Bioluminescence is the strategy of chemically self-generated light that is most effective in dark environments and most commonly found in the marine environment. There are only about half a dozen chemical mechanisms for producing light. The basic process involves a luciferin substrate that is combined with molecular oxygen in the presence of a luciferase catalyst to produce an excited-state peroxy-luciferin intermediate, which quickly breaks down while releasing a photon of light. Bioluminescence appears to first arise in response to nonsignaling selective pressures for avoiding or facilitating predation, and then may be co-opted for communication functions.
Visual signals often make use of several coupling mechanisms to generate brighter and more saturated color signals. Two or three color-producing mechanisms may be combined to achieve this objective. In particular, pigment layers on the surface need to have a structural reflecting or scattering layer underneath to direct the nonabsorbed wavelengths back out. Similarly, many of the structural color mechanisms, including thin layers, multilayer stacks, diffraction gratings, and multidimensional arrays, often incorporate a layer of melanin pigment to absorb wavelengths outside of the tuned reflection structure. Some animals have evolved anticoupling mechanisms to render them transparent.
Animals modify color signals using temporal and spatial variation to produce more distinctive or conspicuous visual signals.
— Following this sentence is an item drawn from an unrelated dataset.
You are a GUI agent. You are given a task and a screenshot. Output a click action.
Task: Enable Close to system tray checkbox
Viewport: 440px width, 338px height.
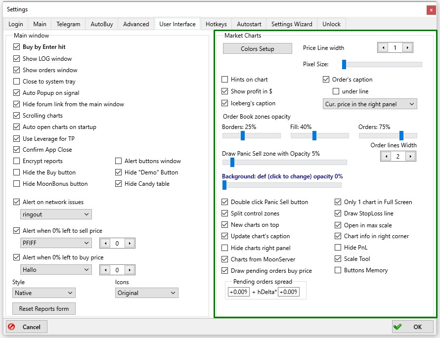point(16,82)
One strategy is the development of color patterns, which often involves laying down geometric patterns of melanin and one or two other colors. Another strategy is to evolve color-changing mechanisms, such as covering and uncovering color patches with another body part, or evolving chromatophore cells or organs that can move pigment molecules and tissues. Finally, color patches are often coupled with postures and movement displays that feature the appendages or body parts bearing the color.